An older man sitting on a bench in the park said neither Trump nor Clinton is going to create new steel jobs.
Those jobs are gone
"Ain't going to happen around here, ain't going to happen in Pittsburgh," said the 74-year-old who didn't want to give his name.
Pittsburgh used to be the engine that drove the steel industry in Pennsylvania. There's a famous chain of restaurants there, Primanti Bros., that's been around since 1933. Its original location in the city's Strip District is a frequent stop for political campaign photo ops.
Donald Trump Jr. dropped in last month and chowed down on the signature Primanti sandwich that comes with coleslaw and French fries piled on meat between thick slices of Italian bread.
Sue DiCicco was there for her daily coffee and toast one recent morning. She's a lifelong Democrat whose father worked in coal mining, another industry that was once vital to Pennsylvania's economy and that Trump has similarly promised to revive.
As she waited for her order, DiCicco, 60, said the days of coal and steel are over.

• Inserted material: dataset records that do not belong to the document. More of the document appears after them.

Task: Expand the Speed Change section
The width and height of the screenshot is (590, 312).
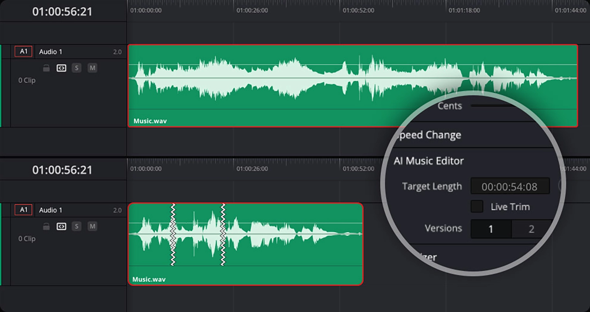Action: [x=430, y=135]
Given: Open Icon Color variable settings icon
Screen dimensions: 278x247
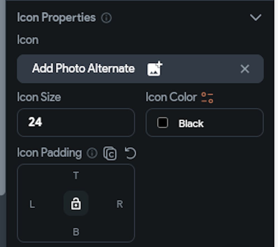Looking at the screenshot, I should pos(207,97).
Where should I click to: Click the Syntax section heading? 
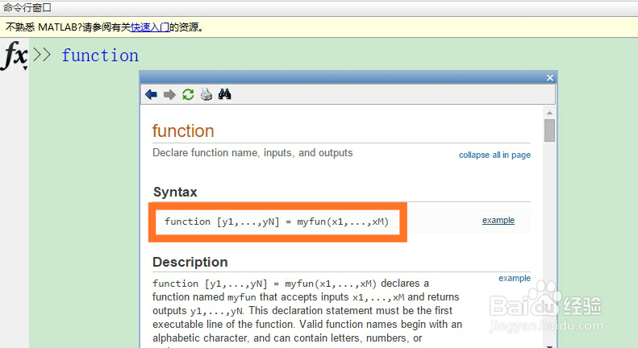point(175,192)
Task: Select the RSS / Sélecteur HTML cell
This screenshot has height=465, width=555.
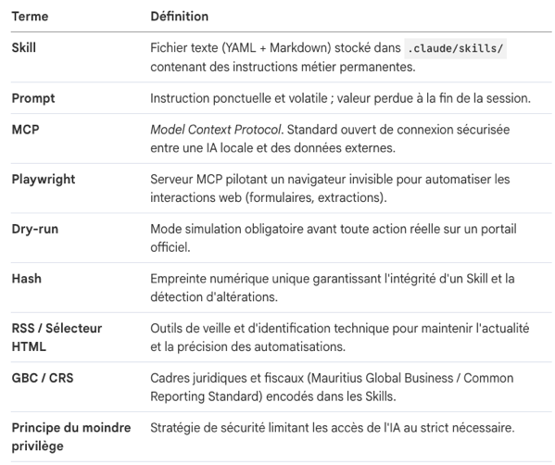Action: [57, 337]
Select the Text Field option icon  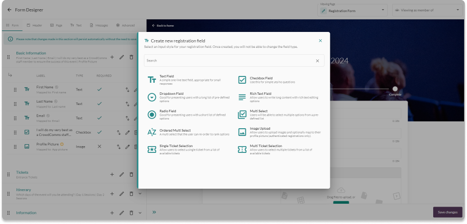152,79
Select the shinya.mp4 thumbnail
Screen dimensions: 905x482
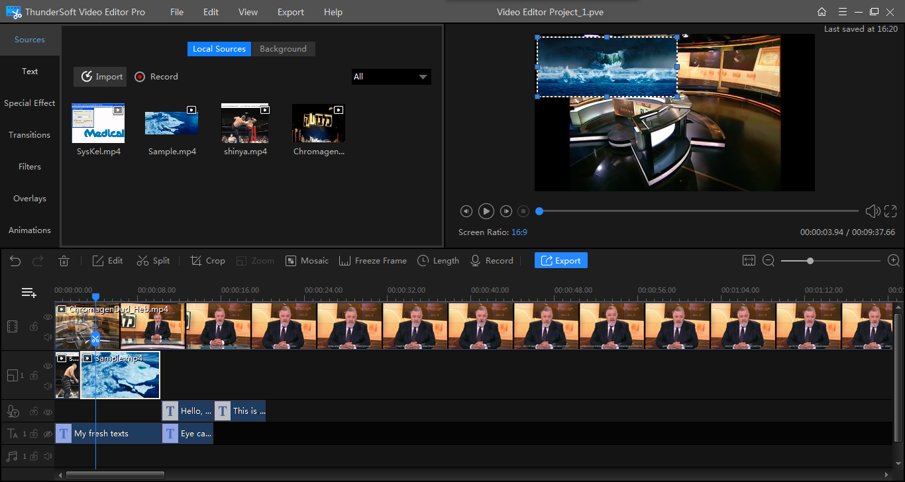click(244, 123)
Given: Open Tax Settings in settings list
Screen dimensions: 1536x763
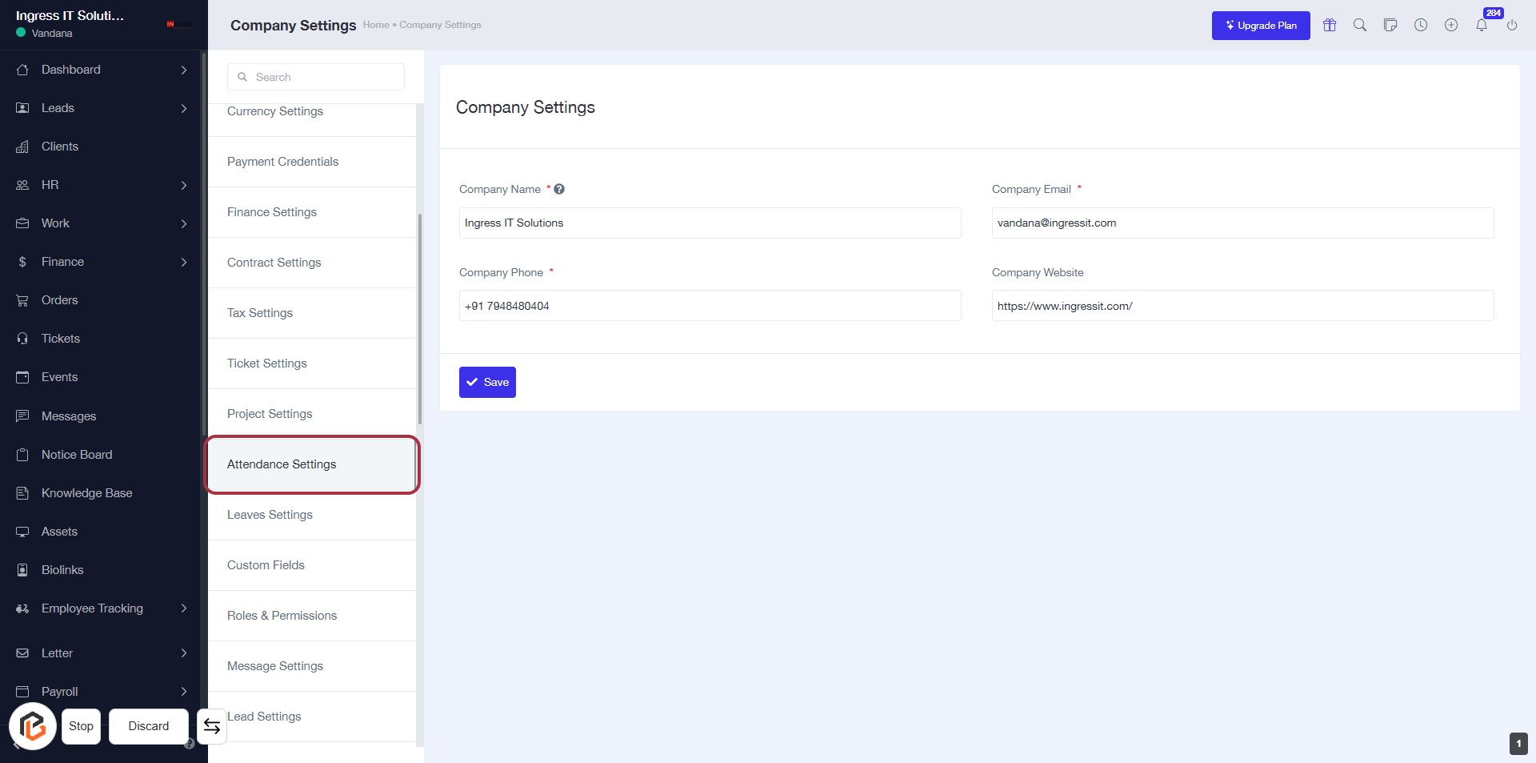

"When Trump says he's going to bring this all back, you really can't," she said. "Once those jobs are gone, they're gone."
Even if Trump did manage to get a new coal or steel mill open, young people don't want to work those jobs, she said, and besides, "people aren't using coal anymore, we're looking for different types of energy."
What about other jobs?
More than 300 kilometres east of Pittsburgh, in the small town of York, Mike Testerman was having lunch at the Round the Clock Diner and expressed a similar view about creating new kinds of jobs.

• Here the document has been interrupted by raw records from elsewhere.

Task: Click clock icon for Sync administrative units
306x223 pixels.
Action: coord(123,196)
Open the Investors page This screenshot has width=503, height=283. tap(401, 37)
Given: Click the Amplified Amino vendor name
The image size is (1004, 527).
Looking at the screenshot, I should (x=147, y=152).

"I don't know if his plan would work," he said in between bites of fries.
"I like the idea of pursuing renewable energy sources. So I think the way to bring jobs back would be to encourage education and open up new jobs in those kinds of fields."
Testerman plans on voting for Clinton, but his waitress, Tina Nelson, will be voting for Trump.
"I wouldn't vote for Clinton if she was the last person in the world," she said as she set down food for two other customers in the booth next to Testerman.
"This country needs change, we don't need any more failed policies," said Nelson, a lifelong Republican. She is confident Trump has a good plan to bring jobs back to the region and it includes lowering corporate tax rates, she said.
At a rally that afternoon in York for Trump and his running mate Mike Pence, several supporters expressed the same confidence — and some blind faith.
"I have no idea," Andy Gassaway responded when asked how Trump will bring back steel jobs. "But I think he can do it."
Ron Ives, another Trump supporter, also believes he can do it. "But I don't think it's going to happen overnight."
Shawn Huffman also wants "to put steel back into this country."
Does he trust that Trump can do it?
"I hope so. I trust him more than I trust Hillary."